Furthermore, is this how events function internally? When you’re ‘listening’ for an event in Java, .NET, Javascript etc (such as a button press or a window resize), has a thread that loops been created?
3
In general, is it intensive for a CPU to create threads that perform “while not true …” loops or similar?
Yes. Using such a loop is called busy waiting and it is called that for a reason. These busy loops check the condition as often and as fast as the processor can manage it, with the result that, if you stay in the loop long enough, the processor load goes reliably to 100%.
What if I create 1000 threads that all do the same loop? How might that affect performance/CPU cycles?
It only creates more work for the CPU doing noting.
Furthermore, is this how events function internally? When you’re ‘listening’ for an event in Java, .NET, Javascript etc (such as a button press or a window resize), has a thread that loops been created?
No. Busy loops are a form of polling and a very inefficient one at that as well. Operating systems have other mechanisms to detect that an event has happened (e.g. an interrupt or a specific call) and they have mechanisms to let a thread wait for it without consuming CPU time.
These mechanisms will also be used to implement the event mechanisms of languages like Java.
2
Your instinct is correct. Busy-waiting like that is described as
Spinning can be a valid strategy in certain circumstances, most notably in the implementation of spinlocks within operating systems designed to run on SMP systems. In general, however, spinning is considered an anti-pattern and should be avoided, as processor time that could be used to execute a different task is instead wasted on useless activity.

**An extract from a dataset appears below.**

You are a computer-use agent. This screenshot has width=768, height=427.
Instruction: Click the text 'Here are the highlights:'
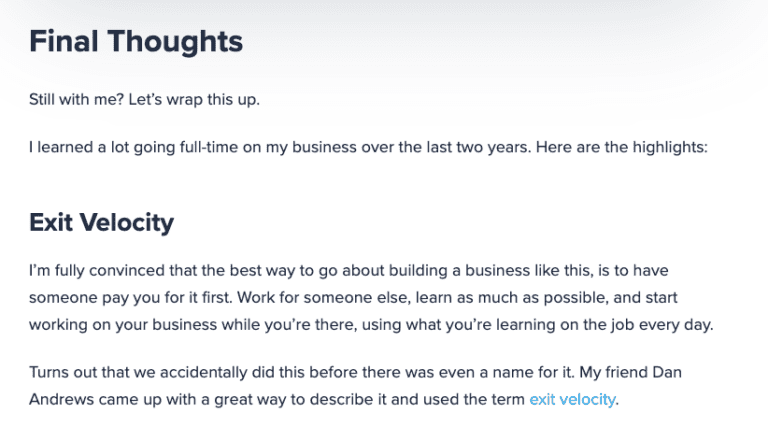(622, 147)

Instead, you should consider a concurrency control primitive that allows the thread to truly go idle until it has useful work to do, for example a semaphore or a condition variable:
For many applications, mutual exclusion is not enough. Threads attempting an operation may need to wait until some condition holds true. A busy waiting loop, like
while not( condition ) do // nothing endwill not work, as mutual exclusion will prevent any other thread from entering the monitor to make the condition true. Other “solutions” exist. Such as having a loop that unlocks the monitor, waits a certain amount, locks the monitor and check for the condition P. Theoretically, it works and will not deadlock, but issues arise. It’s hard to decide an appropiate amount of waiting time, too small and the thread will hog the CPU, too big and it will be apparently unresponsive. What is needed is a way to signal the thread when the condition P is true (or could be true).
The solution is condition variables. Conceptually a condition variable is a queue of threads, associated with a monitor, on which a thread may wait for some condition to become true. Thus each condition variable is associated with an assertion . While a thread is waiting on a condition variable, that thread is not considered to occupy the monitor, and so other threads may enter the monitor to change the monitor’s state. In most types of monitors, these other threads may signal the condition variable to indicate that assertion is true in the current state.
4
Threads should wait for incoming events, not for variable changes.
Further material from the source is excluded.